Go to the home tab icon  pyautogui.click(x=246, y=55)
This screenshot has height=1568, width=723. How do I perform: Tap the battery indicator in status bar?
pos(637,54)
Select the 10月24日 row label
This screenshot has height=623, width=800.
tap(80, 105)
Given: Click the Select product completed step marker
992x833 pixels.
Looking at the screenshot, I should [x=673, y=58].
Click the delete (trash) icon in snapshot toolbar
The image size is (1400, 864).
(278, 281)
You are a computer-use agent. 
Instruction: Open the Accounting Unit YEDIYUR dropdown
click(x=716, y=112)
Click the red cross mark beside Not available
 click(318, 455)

....

• _TASK DIRECTIONS_:
Every entry in the listing above is to be repeated verbatim.

• _SOLUTION BELOW_:
Go to the home tab icon  pyautogui.click(x=246, y=55)
This screenshot has height=1568, width=723. How do I perform: Tap the battery indicator in status bar?
pos(637,54)
Select the 10月24日 row label
This screenshot has height=623, width=800.
tap(80, 105)
Given: Click the Select product completed step marker
992x833 pixels.
Looking at the screenshot, I should [x=673, y=58].
Click the delete (trash) icon in snapshot toolbar
The image size is (1400, 864).
(278, 281)
You are a computer-use agent. 
Instruction: Open the Accounting Unit YEDIYUR dropdown
click(x=716, y=112)
Click the red cross mark beside Not available
 click(318, 455)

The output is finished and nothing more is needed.